Corren el riesgo de volver a hacerlo. El banco central vende dólares para comprar pesos que nadie quiere, para intentar apuntalar su moneda. Eso les cuesta 60 millones de dólares al día. Podrían quedarse sin dinero y verse obligados a devaluarla de nuevo.
Esta mala praxis económica ha aumentado la pobreza al 37%, frente al 30% de 2016. El país ha tenido un crecimiento negativo del PIB 23 de los últimos 40 años, incluso durante la COVID. Es evidente en el aspecto de Buenos Aires, que es una ciudad hermosa pero tiene muchos de los símbolos de estancamiento que uno asocia con el Medio Oeste urbano de Estados Unidos.
Cuesta creer que Buenos Aires fuera antaño uno de los lugares más ricos del planeta. Según un estudio de Maddison Historical Statistics, en 1895-1896, Argentina tenía el PIB per cápita más alto del mundo.
A principios del siglo XX, Argentina se enriqueció con las exportaciones de ganado y cereales. La población creció rápidamente. Inmigrantes de Europa, especialmente de España e Italia, acudieron en masa a Buenos Aires en busca de oportunidades laborales, paz y libertad religiosa.
La ciudad también se modernizó. Los ricos construyeron grandes mansiones, que hoy se utilizan como edificios gubernamentales y embajadas extranjeras. La ciudad construyó un sistema de metro. Cambiaron el diseño de sus calles para asemejarse al de París, construyendo amplias avenidas a lo largo de un trazado coordinado de manzanas. En 1930 se construyó la avenida más ancha del mundo.
Argentina fue duramente golpeada por la Gran Depresión. Los barrios marginales, o «villas miserias», surgieron alrededor de Buenos Aires. La inmigración procedente de Europa se detuvo. El gobierno democráticamente elegido cayó en manos de un golpe militar.
El golpe fue un punto de inflexión que condujo a décadas de estancamiento. El nuevo gobierno populista era hostil al libre mercado.

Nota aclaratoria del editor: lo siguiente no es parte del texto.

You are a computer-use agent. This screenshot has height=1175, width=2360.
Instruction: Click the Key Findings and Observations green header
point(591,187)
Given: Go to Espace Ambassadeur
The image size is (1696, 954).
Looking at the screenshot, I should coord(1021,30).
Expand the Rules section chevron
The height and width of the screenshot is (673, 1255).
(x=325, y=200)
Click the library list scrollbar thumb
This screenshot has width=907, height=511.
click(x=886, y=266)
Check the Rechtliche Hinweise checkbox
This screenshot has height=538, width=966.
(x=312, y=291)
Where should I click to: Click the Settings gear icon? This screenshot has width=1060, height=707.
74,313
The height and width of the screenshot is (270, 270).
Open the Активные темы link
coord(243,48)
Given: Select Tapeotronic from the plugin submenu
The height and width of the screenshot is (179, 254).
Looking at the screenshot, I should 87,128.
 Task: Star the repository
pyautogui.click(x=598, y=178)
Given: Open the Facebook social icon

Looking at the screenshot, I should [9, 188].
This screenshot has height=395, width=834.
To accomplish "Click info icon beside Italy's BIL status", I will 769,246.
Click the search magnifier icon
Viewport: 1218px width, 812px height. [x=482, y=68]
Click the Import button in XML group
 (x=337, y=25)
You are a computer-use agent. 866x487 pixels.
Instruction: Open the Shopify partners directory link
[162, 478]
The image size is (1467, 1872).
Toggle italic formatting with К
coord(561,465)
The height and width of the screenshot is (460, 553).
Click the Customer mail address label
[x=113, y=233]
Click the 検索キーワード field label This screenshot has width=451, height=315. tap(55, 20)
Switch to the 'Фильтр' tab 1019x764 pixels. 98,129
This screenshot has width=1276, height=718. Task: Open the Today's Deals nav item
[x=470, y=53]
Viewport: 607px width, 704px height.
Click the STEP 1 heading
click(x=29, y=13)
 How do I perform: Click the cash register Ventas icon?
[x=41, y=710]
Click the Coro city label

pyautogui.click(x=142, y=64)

El tipo arancelario medio aumentó del 16% al 28%. Crearon regulaciones para productos intensivos en recursos como la carne y los cereales. El gobierno manipuló la moneda para proteger a los industriales locales.
El régimen militar terminó en 1983, pero Argentina sigue sufriendo económicamente. La crisis monetaria, aunque especialmente grave ahora, es un problema terminal. La tasa de inflación era masiva a principios de los noventa, ha estado constantemente por encima del 10% desde 2006 y recientemente ha vuelto a virar hacia la hiperinflación.
A pesar de ello, el país sigue siendo uno de los más ricos de Sudamérica. Pero hay cosas que puede hacer para evitar seguir el camino de Venezuela o Zimbabue. Tiene que dejar de imprimir dinero para financiar los servicios sociales y desregular las industrias básicas, dejando que la gente consiga trabajo en el sector privado para mantenerse. Tiene que ignorar el populismo, abrazar el libre comercio y seguir una política monetaria estable (o mejor aún, abrazar las finanzas descentralizadas como está haciendo El Salvador).
Una nota final: mi parada después de Buenos Aires fue Montevideo. Al llevar mi fajo de pesos argentinos a las casas de cambio locales, no pude encontrar dependientes que me ofrecieran casi ningún peso uruguayo por él. El mercado a pie de calle, habiendo reconocido las desastrosas políticas argentinas, era demasiado sabio como para respetar el tipo de cambio oficial.